--- What needs to be done ---
Report back every line in the data that includes the string "computer".

--- Dataset extract ---
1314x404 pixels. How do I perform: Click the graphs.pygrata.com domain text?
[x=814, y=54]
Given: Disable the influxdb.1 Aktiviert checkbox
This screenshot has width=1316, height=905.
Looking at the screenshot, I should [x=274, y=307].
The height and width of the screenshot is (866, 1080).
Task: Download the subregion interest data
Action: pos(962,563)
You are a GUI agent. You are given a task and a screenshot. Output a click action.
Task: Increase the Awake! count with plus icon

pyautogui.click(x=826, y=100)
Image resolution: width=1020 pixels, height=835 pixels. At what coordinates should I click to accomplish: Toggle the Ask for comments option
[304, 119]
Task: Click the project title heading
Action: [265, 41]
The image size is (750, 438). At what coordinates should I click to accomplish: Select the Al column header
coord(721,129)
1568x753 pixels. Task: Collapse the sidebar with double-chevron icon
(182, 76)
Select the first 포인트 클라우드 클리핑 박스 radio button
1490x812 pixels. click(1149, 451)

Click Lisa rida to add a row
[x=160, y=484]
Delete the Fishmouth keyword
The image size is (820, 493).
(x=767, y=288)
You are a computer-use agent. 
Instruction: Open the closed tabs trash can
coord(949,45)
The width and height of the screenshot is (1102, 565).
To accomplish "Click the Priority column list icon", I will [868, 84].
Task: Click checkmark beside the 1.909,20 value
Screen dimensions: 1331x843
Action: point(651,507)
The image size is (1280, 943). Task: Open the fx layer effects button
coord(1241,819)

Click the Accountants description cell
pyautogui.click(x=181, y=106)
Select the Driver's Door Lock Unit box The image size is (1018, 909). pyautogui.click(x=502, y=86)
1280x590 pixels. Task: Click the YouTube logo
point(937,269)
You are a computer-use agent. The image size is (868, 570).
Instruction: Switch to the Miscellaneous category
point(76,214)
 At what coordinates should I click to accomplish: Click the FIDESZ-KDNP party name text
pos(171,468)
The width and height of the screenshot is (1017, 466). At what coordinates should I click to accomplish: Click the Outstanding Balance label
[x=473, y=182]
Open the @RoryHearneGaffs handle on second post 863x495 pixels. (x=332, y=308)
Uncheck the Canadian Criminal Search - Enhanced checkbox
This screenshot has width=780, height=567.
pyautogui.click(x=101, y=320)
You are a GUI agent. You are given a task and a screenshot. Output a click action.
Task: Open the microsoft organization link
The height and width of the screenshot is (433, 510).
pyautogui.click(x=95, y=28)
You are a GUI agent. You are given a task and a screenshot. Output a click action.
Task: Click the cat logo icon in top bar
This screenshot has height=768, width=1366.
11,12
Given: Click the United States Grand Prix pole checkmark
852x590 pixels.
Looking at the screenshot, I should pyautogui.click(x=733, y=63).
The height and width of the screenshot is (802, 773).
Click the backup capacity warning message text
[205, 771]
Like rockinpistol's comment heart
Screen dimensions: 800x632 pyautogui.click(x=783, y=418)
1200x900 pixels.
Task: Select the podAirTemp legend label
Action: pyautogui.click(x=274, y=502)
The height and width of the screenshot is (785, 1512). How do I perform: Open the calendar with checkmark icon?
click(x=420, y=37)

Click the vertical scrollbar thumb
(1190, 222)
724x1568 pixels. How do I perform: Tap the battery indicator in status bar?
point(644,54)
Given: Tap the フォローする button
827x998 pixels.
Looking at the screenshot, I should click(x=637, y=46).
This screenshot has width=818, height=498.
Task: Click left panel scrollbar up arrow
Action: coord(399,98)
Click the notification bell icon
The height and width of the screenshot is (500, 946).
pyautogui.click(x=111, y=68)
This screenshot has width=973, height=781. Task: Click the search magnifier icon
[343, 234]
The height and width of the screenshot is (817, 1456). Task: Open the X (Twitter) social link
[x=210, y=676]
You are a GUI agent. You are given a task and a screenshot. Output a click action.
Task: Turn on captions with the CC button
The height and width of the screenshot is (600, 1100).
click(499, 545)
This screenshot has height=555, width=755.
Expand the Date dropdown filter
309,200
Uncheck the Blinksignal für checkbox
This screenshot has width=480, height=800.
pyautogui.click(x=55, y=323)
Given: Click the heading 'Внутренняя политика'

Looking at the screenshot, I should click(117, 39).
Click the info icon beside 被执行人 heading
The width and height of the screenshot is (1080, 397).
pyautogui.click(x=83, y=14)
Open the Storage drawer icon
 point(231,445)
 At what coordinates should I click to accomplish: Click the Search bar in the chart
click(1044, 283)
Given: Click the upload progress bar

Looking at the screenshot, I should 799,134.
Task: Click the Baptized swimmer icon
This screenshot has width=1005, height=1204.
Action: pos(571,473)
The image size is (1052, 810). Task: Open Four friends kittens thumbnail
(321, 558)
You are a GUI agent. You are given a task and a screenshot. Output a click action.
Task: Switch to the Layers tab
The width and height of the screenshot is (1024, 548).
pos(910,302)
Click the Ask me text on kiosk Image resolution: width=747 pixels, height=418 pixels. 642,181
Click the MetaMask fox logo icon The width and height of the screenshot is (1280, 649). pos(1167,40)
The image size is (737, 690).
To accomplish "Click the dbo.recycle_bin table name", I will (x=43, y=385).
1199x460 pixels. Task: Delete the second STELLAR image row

--- Task response ---
You are a computer-use agent. 
You are a computer-use agent. The image size is (868, 570).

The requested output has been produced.